Marine Research Summit in Cape Verde
Twenty years ago, CEOs of leading marine research institutes set up the Partnership for Observation of the Global Ocean (POGO) in particular to better coordinate ocean observations worldwide. This week more than 40 executives from marine research institutions from 20 countries meet on the Cape Verde Islands at the Ocean Science Centre Mindelo (OSCM) which is operated by the GEOMAR Helmholtz Centre for Ocean Research Kiel. The group of experts provide advice on current marine research issues as well as new and innovative observation systems.
At the end of the last century, methods of ocean observations were in transition. Until then, most of the scientists had received information out of the ocean via ship-based measurements. These measurements were time-consuming and expensive and only coordinated to a limited extent. While more and more satellite observations were made in the atmosphere, in the oceans the use of such technologies was and is limited to the surface only. As in the late 1990's new opportunities emerged with automated measurement techniques, in 1999, leaders of oceanographic research facilities joined forces through the Partnership for Observation of the Global Ocean (POGO) to better align their research in the future. This week, the group, which now has nearly 40 members in 20 countries, is gathering for its 20th meeting at the Ocean Science Centre Mindelo (OSCM) on the Cape Verde Islands. The OSCM is a research and logistics base operated by GEOMAR Helmholtz Centre for Ocean Research Kiel, together with the Instituto Nacional de Desenvolvimento Pescas (INDP) of Capo Verde, jointly hosting the POGO-20 conference with more than 40 executives from marine research facilities in 20 countries.
“In recent years, POGO has set important impulses in the field of global ocean observations”, says Prof. Dr. Peter Herzig, Director of GEOMAR Helmholtz Centre for Ocean Research Kiel, Germany. “For example, the ARGO system, which meanwhile consists of almost 4,000 profiling robots, which are continuously supplying data of the upper 2,000 meters of the world ocean. Without international cooperation and strong support from the research institutions organized in POGO, this would hardly been possible”, Herzig continues.
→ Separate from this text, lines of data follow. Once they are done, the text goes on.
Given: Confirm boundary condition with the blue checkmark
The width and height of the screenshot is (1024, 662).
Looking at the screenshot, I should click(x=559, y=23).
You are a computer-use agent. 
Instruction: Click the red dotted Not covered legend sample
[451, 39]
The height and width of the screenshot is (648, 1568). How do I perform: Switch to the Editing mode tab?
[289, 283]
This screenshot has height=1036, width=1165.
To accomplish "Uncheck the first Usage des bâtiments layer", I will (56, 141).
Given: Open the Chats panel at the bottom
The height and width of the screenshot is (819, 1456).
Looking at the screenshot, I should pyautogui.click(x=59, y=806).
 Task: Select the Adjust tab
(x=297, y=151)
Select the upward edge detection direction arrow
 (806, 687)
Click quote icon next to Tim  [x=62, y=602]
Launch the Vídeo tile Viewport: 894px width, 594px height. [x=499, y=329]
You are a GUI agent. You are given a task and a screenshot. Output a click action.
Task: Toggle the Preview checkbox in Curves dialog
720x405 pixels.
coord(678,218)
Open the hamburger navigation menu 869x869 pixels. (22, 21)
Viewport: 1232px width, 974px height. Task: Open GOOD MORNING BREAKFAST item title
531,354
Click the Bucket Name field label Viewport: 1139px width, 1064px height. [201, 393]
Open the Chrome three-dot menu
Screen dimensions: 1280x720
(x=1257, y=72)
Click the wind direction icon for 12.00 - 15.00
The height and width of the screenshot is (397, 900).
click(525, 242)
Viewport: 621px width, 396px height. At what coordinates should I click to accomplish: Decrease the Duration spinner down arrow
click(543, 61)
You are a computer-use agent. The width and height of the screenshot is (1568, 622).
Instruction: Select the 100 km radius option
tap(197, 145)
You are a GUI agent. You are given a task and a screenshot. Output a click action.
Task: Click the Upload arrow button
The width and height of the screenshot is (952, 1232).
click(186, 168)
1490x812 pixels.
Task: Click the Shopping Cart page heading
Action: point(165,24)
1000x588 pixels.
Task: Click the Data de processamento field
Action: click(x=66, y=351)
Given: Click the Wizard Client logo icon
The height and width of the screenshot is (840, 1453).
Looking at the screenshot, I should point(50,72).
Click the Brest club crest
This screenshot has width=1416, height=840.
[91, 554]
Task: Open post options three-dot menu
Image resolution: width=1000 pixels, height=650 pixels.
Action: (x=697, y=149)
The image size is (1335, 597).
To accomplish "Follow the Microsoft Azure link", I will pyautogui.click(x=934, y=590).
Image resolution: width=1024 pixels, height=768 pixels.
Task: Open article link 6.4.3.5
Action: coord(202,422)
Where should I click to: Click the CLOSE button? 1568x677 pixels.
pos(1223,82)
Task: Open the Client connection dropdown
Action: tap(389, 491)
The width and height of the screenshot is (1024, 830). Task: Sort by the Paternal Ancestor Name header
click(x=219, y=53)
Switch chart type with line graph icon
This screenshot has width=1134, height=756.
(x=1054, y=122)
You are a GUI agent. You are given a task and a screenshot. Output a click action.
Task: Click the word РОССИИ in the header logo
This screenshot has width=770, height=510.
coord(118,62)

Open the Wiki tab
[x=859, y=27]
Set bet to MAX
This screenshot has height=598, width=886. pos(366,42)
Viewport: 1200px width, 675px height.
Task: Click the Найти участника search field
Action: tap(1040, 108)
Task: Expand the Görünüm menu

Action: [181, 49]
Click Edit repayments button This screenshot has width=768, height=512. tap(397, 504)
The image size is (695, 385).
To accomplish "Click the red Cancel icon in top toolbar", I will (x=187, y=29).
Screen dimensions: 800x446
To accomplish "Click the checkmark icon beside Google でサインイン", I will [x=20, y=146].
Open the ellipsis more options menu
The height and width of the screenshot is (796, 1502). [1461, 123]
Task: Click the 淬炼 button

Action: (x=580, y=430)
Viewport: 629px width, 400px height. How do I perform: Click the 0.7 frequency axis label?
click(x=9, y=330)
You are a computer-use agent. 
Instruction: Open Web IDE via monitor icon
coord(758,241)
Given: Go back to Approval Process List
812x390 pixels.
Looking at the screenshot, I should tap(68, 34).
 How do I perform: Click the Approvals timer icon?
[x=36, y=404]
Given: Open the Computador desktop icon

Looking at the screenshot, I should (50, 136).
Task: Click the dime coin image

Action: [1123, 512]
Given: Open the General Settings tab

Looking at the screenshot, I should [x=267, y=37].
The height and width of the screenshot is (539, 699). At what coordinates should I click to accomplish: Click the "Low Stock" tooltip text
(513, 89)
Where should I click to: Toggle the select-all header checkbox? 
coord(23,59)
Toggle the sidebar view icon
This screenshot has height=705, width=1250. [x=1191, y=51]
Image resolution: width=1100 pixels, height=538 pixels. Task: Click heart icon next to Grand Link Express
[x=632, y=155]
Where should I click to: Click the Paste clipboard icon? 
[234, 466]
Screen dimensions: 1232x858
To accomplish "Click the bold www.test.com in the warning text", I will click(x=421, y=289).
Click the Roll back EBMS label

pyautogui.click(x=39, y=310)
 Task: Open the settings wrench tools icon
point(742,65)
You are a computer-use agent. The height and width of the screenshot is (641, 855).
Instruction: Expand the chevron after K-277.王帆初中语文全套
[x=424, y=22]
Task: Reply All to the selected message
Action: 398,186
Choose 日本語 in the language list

Technological development is now making it possible to use multidisciplinary measurement platforms that carry a variety of sensors that simultaneously collect physical, chemical and biological data. Automated and robotic systems are increasingly finding their way into marine research. These topics also form a focal point in the deliberations of the POGO Group.
At present, the chair of the POGO Group is Prof. Dr. Karen Wiltshire, Deputy Director of the Alfred Wegener Institute Helmholtz Centre for Polar and Marine Research Bremerhaven; Germany. From 2019 Prof. Dr. Nicholas Owens, Director of the Scottish Association for Marine Science (SAMS), UK will take over the chairmanship for the next two years.